肩鎖関節は、鎖骨端と肩峰の間にある関節です。右の肩鎖関節の炎症による痛みがあります。

肩をベンチプレスで痛めた

ベンチプレスでのトレーニング中に、肩に大きな負荷が加わり、肩鎖関節を痛めた患者さんです。

岐阜市 20代男性

右肩鎖関節が痛い 

肩鎖関節の痛み
右肩鎖関節の痛み

趣味でジム通いを続けている。ベンチプレスをしているときに右の肩鎖関節を痛めた。肩鎖関節に圧痛と腫れが認められた。

触診と動診

  • 肩鎖関節の圧痛
  • 肩鎖関節の腫脹
  • 肩甲骨を後傾したときに痛みが出る
  • 肩関節を下ろした状態で外旋(肩関節下垂位外旋)したときに痛みが出る
  • 肩関節90°外転外旋で痛みが強くなる
  • 大胸筋の短縮(右大胸筋で著明)
  • 小胸筋の短縮
  • 広背筋の短縮(右広背筋で著明)
  • 右肩甲骨が左肩甲骨より下制(下へ下がっている)

施術

【初回】

腫脹と痛みが強かったために、動かすときに痛みがでないように施術をしました。

右の肩甲骨が左より5㎝程下がっていたために、挙上させました。

右肩と右肩甲骨が前傾していたために、修正しました。

短縮した大胸筋、広背筋、小胸筋をゆるめました。

肩甲下筋の伸張性を増やしました。

【2回目】

肩鎖関節の腫脹が減る。

【5回目】

施術前、痛みが治まり、調子が良い

短縮した背中の筋肉である広背筋の伸張性を高め、下がった肩甲骨を挙上させて左の肩甲骨を同じ高さへ揃えました。

肩甲骨の下方回旋と内転を促しました。

大胸筋や広背筋の短縮をゆるめて、肩関節の外旋可動域を増やしました。

小胸筋をゆるめ、肩甲骨の後傾を促しました。

上腕三頭筋をゆるめました。

施術継続中です。

【考察】

肩甲骨が上方回旋、下方回旋、外転、内転するときには、この肩鎖関節が支点として

働きます。

肩甲骨のアライメントが下制して内旋、前傾していると、肩を屈曲したときに、肩鎖関節に大きなストレスがかかります。

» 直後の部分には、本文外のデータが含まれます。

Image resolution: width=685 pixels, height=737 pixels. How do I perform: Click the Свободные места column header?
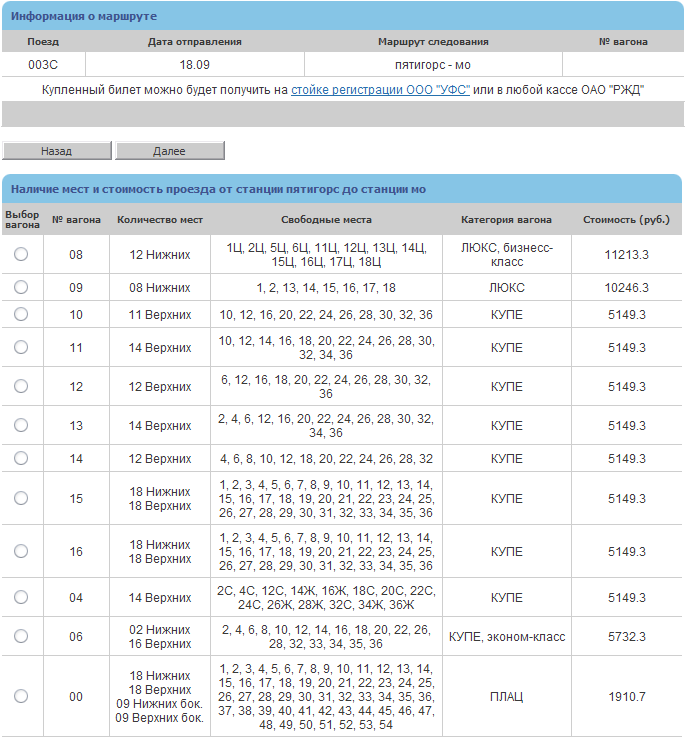[x=326, y=220]
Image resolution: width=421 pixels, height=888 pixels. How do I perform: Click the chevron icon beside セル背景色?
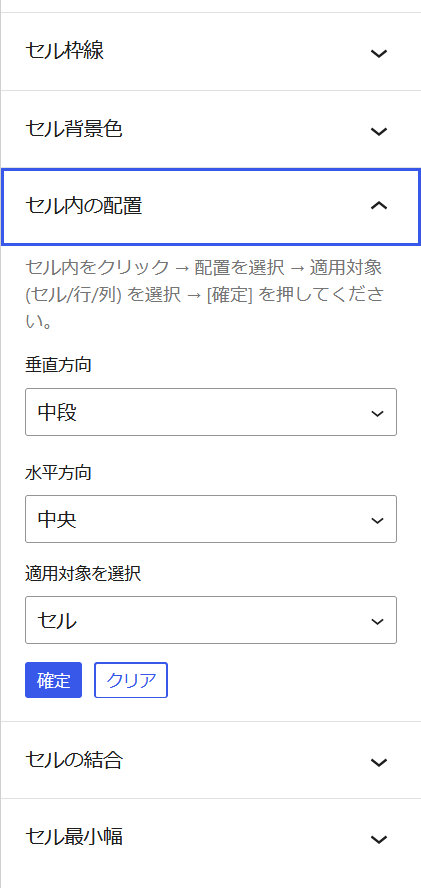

ベンチプレスで重いものを持ち上げる動作ならなおさら、負荷が増大します。

肩甲骨アライメントの是正を図り、短縮した筋肉をゆるめ、外旋筋のパフォーマンスを上げることで、肩鎖関節の炎症による痛みが早く鎮まりました。

ジムや器械を使ってトレーニングをして痛める患者さんは、多いです。

アライメントが崩れている方は、鍛え過ぎると痛める確率が高くなります。